Elections: Things Could Be Worse

As I flew from San Diego to Salt Lake City on Sunday and read the Los Angeles Times, I found a great story that made me feel better about any issues we have with elections in the United States. Haiti Election Grows More Distant as Preparations Move Sluggishly blared the headline. How bad are things in Haiti? Here is an excerpt.

The council has yet to publish a list of approved candidates even though registration closed two weeks ago. Friday’s planned lottery for ballot positions has been canceled. The candidate list is a necessary first step, to be followed by three weeks for legal challenges, another three weeks for contractors to print ballots and two weeks to get the materials distributed to polling places. A similar period would be needed ahead of second-round voting, which would push the run-off and outcome well beyond Feb. 7.

“Do the math,” said Gerard Le Chevallier, the U.N. election coordinator who has overseen contentious ballots the world over. “We can’t compress this critical path of eight weeks any more than we already have.”

And you think there are problems with voter IDs in the US? Check this out….

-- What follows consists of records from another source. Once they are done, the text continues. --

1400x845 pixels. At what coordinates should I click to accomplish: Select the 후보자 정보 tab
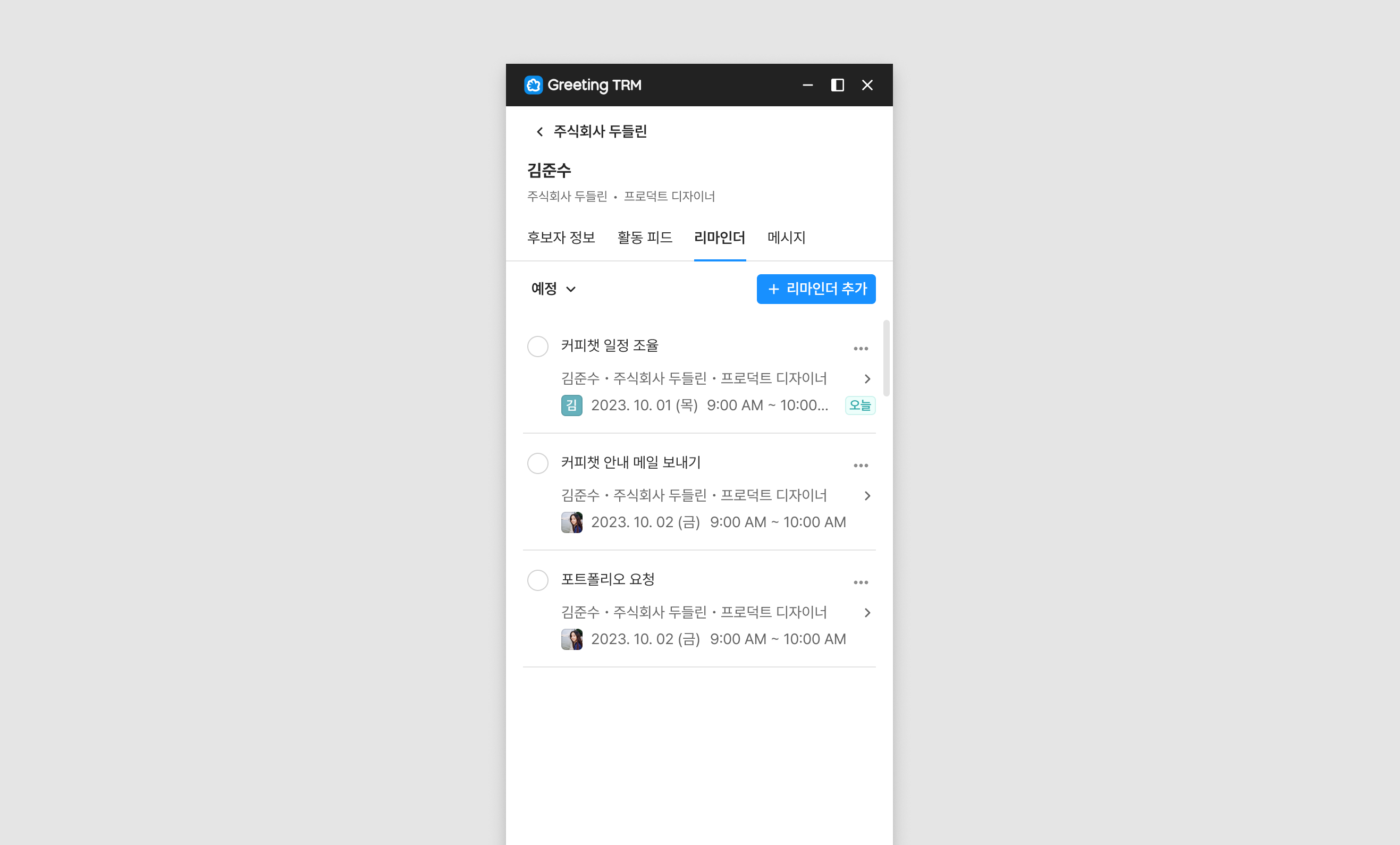tap(561, 238)
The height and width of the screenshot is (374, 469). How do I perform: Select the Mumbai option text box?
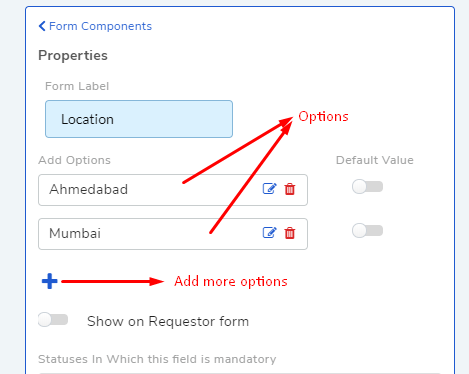point(173,234)
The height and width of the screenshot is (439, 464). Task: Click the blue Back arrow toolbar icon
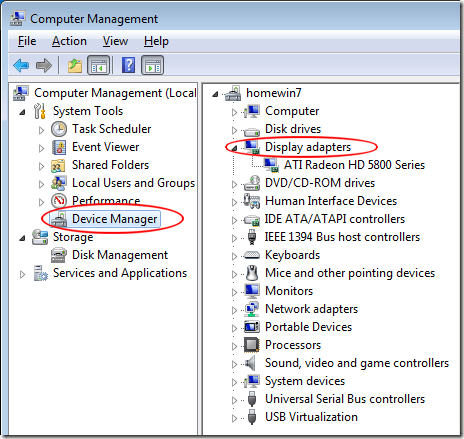click(x=21, y=65)
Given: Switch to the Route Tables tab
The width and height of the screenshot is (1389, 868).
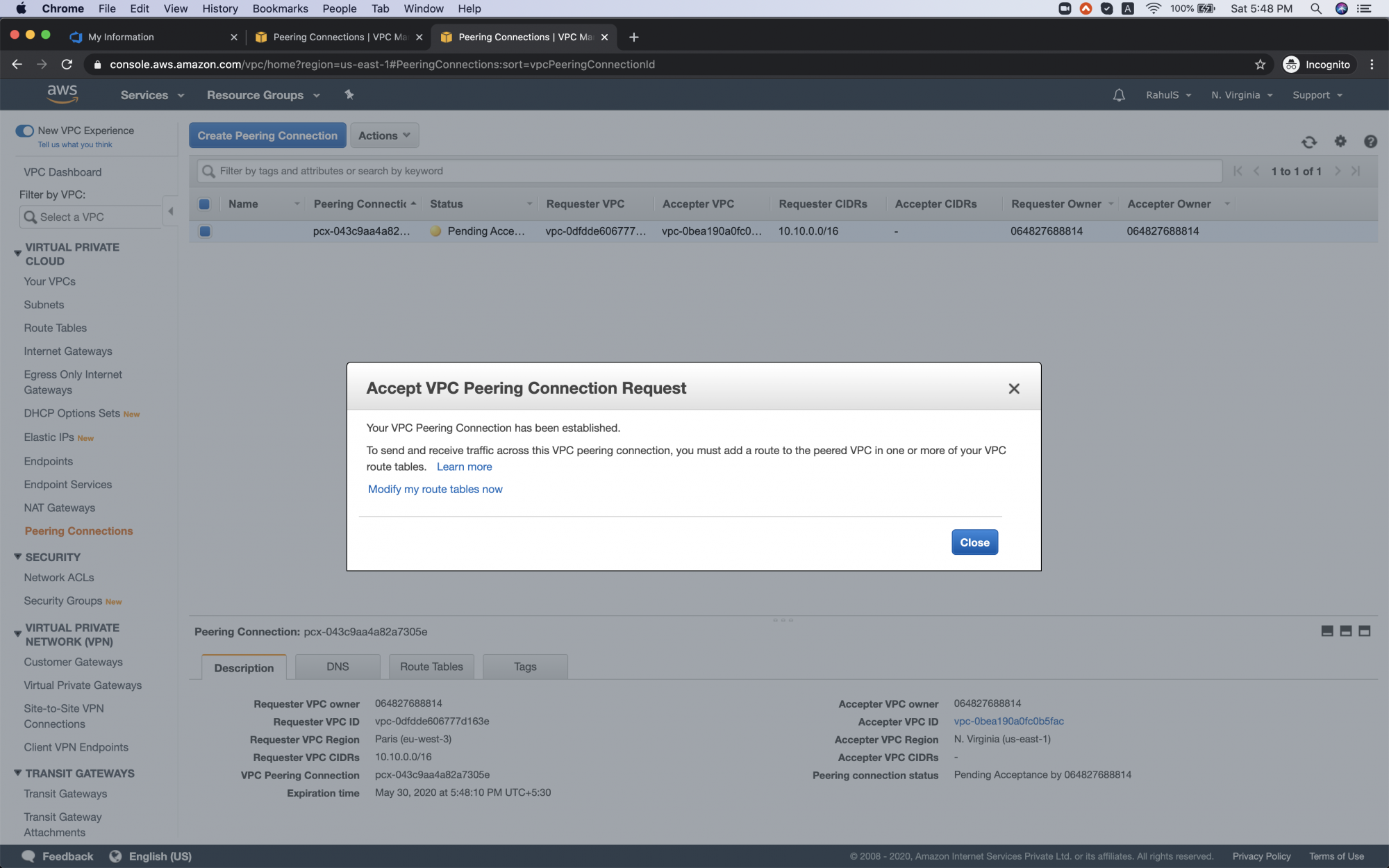Looking at the screenshot, I should click(x=431, y=666).
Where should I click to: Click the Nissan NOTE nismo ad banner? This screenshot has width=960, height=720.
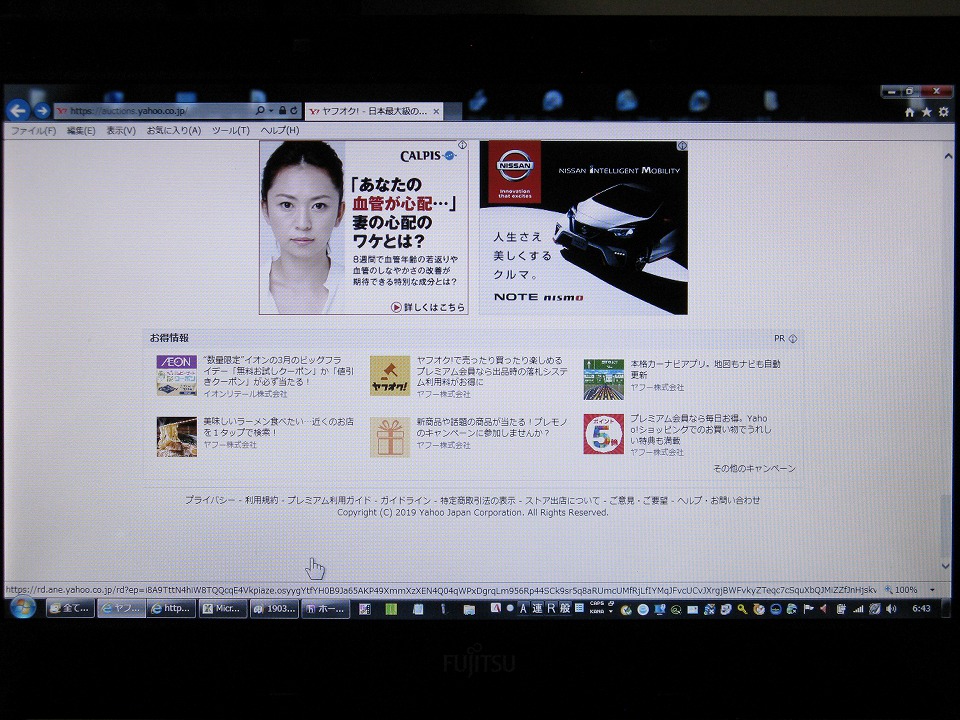(x=583, y=228)
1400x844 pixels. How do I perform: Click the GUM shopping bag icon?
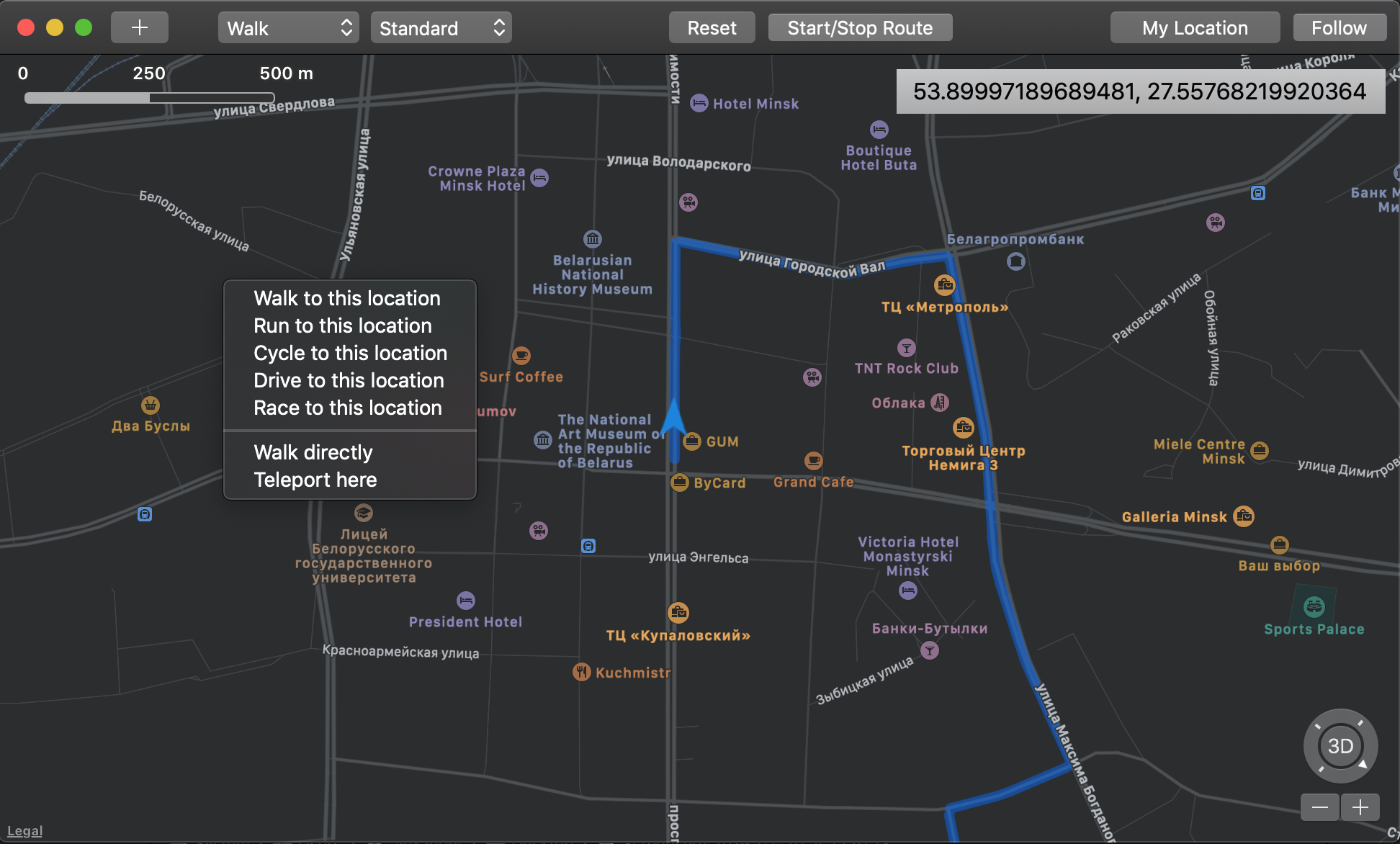coord(691,441)
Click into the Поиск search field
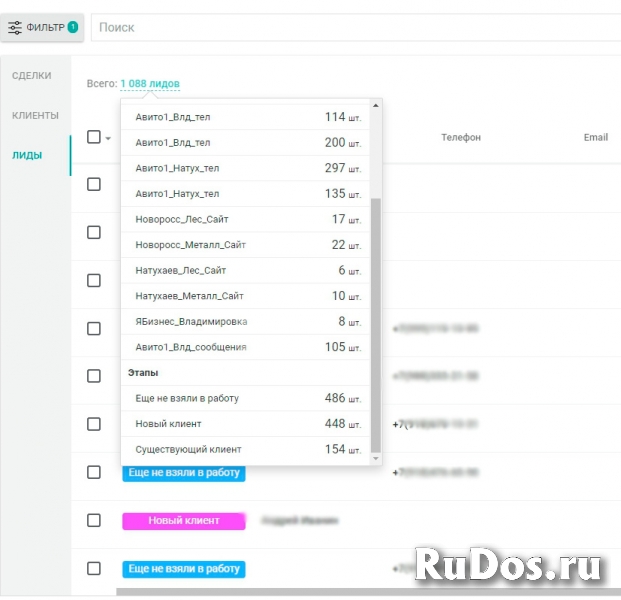 [350, 28]
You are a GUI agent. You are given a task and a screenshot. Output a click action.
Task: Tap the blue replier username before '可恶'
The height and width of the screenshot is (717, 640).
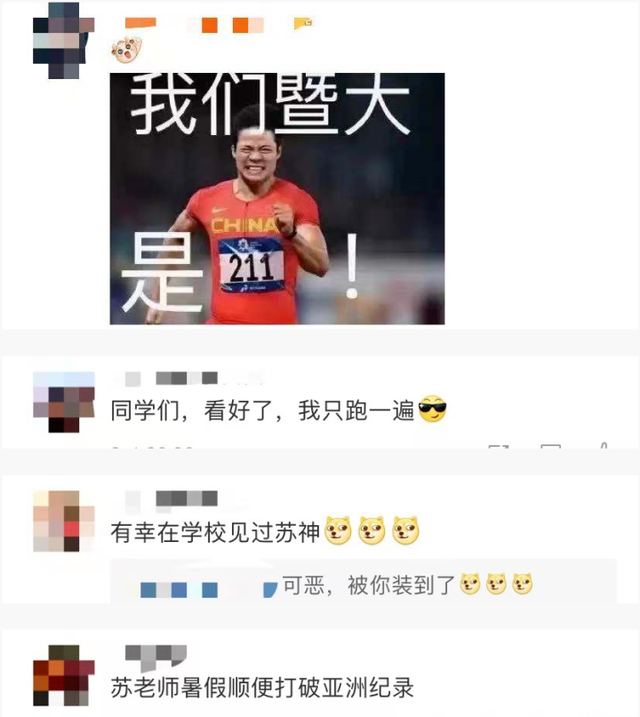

A biometric voter card initiative also has been delayed. More than 3 million of the estimated 4.25 million eligible voters in Haiti have signed up for the cards. But less than 1% of the cards, which would be the first national ID cards in Haiti, have been produced. Until recently, violence in the teeming slums also prevented registration workers from opening sites for hundreds of thousands of the poorest Haitians.

Election officials in the U.S. get it right 99 percent of the time, but as we all know, there are things that could be better and things that will likely improve between now and 2008. But it is nice to know that, regardless of how bad an election is in the U.S., it could be worse. We could be in Haiti.